No matter what the subject, her humor books, parodies, and stand-up comedy routines drew off the terrible lows, huge highs, and hilarious encounters of her own life. Cathy was a seemingly endless idea engine—a chance remark, an encounter at school, bad service in a restaurant—everything stoked her creativity. She wrote her way through the many crises that polka-dotted her life. She wrote when most of us couldn't. Cathy simply had to write.

That's why it was a natural progression when her writing turned to memoir following the catastrophic injury of her husband, Al, in a boating accident—when a teenager in a speedboat literally ran over him, while he was in a little skiff. The resulting book, Where Is the Mango Princess?, is a piercing and wrenching depiction of traumatic brain injury (TBI) and its effect on the injured and family members (Cathy and Al's daughter, then seven, was in the boat with her father but wasn't physically hurt). The book is also very funny. Cathy won the ASJA Outstanding Book Award for nonfiction in 2001 for Mango Princess, an honor that she cherished, and she became an active voice in the TBI community.

Most ASJA members who knew Cathy met her at one of the annual conferences where her panel appearances were punctuated by equal amounts of laughter and interest. Her sessions were always popular. Some members also knew her for the advice she would cheerfully offer when they asked her to read their book proposals or introduce them to her agent.

Cathy was "on" for most of her life, but especially so when she was in New York. It was her favorite city, the only place on earth big enough, colorful enough and challenging enough to be a match for her rollicking, larger-than-life personality. On conference weekends, Cathy would be our social director, the one who planned our great meals out on the town. Thanks to her, Sarah was introduced to Eleven Madison Park's foie gras crème brûlée (Robin took a pass, but wants it known that Cathy introduced her to Ben & Jerry's Chocolate Chip Cookie Dough ice cream in the late 1980s, long before it was a common sight in stores).

Cathy also was a passionate theater-goer and made pitch-perfect choices for us. We remember how tickled she was when she scored us preview tickets to Frost Nixon and we found ourselves hobnobbing with Joan Rivers, Barry Diller, and Diane Von Furstenberg.

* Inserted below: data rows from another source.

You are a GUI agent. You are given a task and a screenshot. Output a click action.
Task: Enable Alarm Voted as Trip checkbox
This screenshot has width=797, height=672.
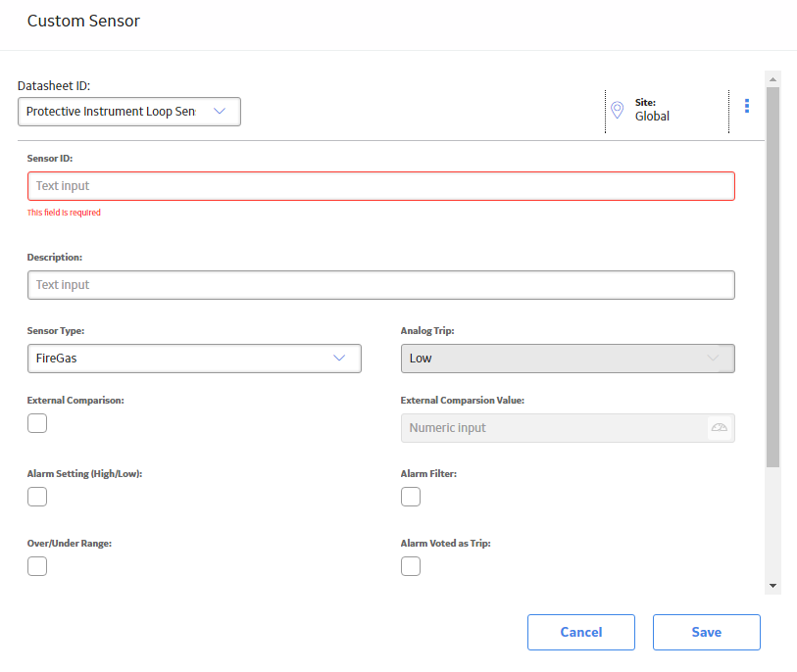pos(411,566)
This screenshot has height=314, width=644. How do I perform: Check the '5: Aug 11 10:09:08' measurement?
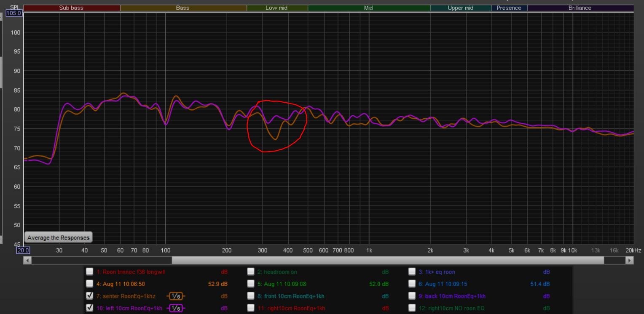coord(251,284)
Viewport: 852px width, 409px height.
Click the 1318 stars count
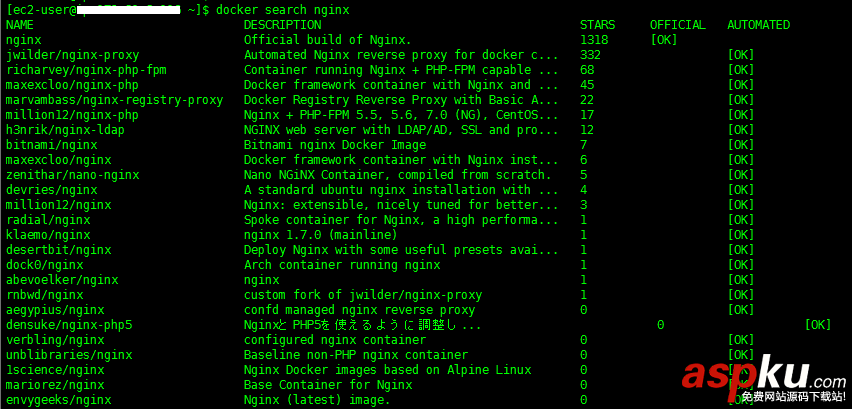coord(593,40)
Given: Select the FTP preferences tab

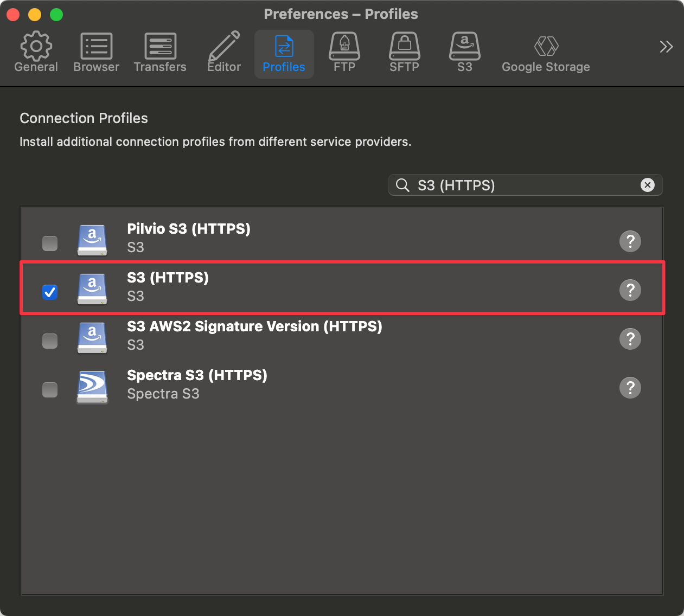Looking at the screenshot, I should pos(344,52).
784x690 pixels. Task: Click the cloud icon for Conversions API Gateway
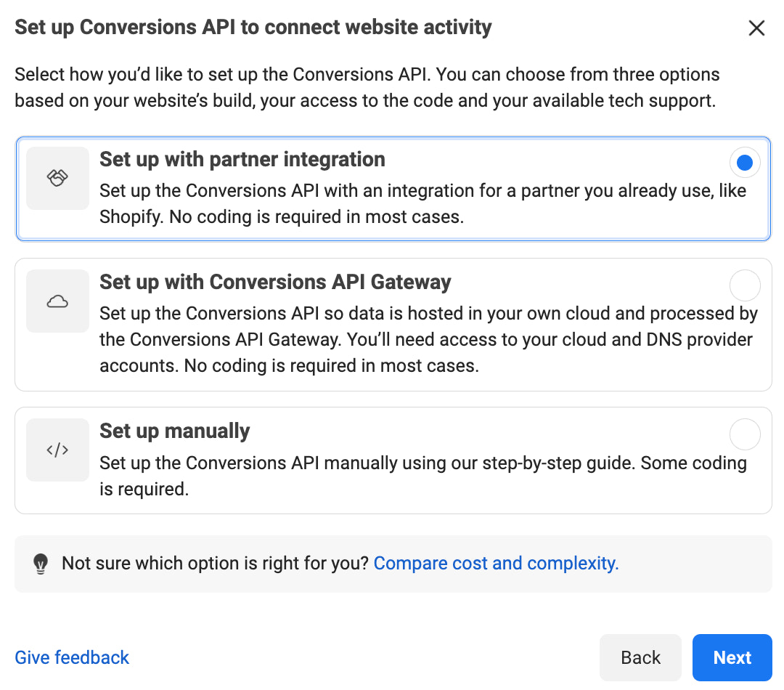(x=57, y=301)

An indefatigable night owl, she would try to entice us to late-night cabaret performances. We never had her energy, so while we were toddling off to bed, she'd be cabbing her way uptown to hear Bobby Short. The next day she'd regale us with how she'd chatted up James Naughton or some other supernova who just happened to be sitting next to her. Things like that happened to Cathy, all the time.

Life with Cathy was always a wild ride. After years in Philadelphia, she headed to Los Angeles, determined to break into screenwriting. That didn't happen, but she wrote Jokes My Father Never Taught Me with Rain Pryor, daughter of comedian Richard Pryor. She also worked away at a project she called Sick Mommy, a book about parenting a child with a life-threatening disease. That crisis had hit when her daughter was diagnosed with autoimmune hepatitis at age 12 and Cathy had to once more fight with doctors, hospitals, and insurers, as she had when Al was injured.

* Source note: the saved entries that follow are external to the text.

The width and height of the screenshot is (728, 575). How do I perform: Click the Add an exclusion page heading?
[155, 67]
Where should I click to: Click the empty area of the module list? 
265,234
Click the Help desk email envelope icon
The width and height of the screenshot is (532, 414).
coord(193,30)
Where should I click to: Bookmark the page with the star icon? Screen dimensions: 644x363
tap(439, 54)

Cathy returned to Philadelphia in 2008, to be closer to family and friends, as back surgeries had limited her mobility and were keeping her in near-chronic pain. In August, in a wicked turn that could only have happened in her life, Cathy fell and suffered a very severe broken ankle. She was in the hospital when her book about her daughter's illness was published, having undergone a title change to A Mother's Nightmare: A Heart-Rending Journey into Near Fatal Childhood Illness.

Nothing could sound less like a Cathy Crimmins title, but she accepted it with writerly fatalism. After all, she was already working on several more ideas, including Scooter Girl, a work to be drawn from her experiences of getting around the city in a motorized scooter. She was developing the ideas for that in her head, as she lay in her hospital bed.

Cathy died on September 4, 2009, from infectious complications that set in from the ankle repair surgery. She was 54. Her sense of fun lives on.